▸ INFORMATION GIVEN:
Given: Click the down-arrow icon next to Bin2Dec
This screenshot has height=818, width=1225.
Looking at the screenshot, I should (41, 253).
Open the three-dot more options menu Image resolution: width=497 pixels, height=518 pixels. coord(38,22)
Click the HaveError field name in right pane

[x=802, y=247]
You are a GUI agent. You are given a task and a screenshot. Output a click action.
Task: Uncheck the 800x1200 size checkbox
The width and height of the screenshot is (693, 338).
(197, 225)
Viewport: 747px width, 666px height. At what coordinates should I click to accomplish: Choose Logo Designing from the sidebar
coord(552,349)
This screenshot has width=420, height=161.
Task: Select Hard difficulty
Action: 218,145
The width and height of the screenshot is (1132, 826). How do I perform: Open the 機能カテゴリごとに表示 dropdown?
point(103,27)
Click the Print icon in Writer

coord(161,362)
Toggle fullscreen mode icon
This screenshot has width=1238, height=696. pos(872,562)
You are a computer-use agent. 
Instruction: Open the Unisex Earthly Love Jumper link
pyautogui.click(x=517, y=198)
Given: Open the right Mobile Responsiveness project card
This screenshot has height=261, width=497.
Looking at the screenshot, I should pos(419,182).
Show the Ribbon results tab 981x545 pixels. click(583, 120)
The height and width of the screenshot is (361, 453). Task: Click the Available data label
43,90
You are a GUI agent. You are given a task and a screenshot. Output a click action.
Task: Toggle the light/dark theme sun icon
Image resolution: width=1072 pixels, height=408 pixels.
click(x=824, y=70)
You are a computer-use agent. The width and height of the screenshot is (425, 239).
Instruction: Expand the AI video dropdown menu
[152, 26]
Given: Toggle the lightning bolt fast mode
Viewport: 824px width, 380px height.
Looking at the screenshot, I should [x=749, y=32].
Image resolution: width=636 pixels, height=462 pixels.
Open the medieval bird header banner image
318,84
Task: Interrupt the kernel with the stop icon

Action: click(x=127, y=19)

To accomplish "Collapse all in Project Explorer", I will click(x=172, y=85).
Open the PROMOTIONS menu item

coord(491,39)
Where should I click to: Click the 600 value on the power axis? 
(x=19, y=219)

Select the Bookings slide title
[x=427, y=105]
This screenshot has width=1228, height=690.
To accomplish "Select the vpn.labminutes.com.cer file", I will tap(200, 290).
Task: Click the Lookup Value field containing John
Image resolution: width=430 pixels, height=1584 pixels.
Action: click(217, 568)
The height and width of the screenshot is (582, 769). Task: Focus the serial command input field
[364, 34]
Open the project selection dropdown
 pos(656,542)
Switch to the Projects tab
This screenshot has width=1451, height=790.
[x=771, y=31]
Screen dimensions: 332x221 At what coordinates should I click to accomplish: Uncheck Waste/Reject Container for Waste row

▸ DIRECTIVE: Reproduce the data verbatim, starting with the first line and continuing through the line that contains "Open the three-dot", with both of those lines included.

▸ COMPLETE RESPONSE:
Given: Click the down-arrow icon next to Bin2Dec
This screenshot has height=818, width=1225.
Looking at the screenshot, I should (41, 253).
Open the three-dot more options menu Image resolution: width=497 pixels, height=518 pixels. coord(38,22)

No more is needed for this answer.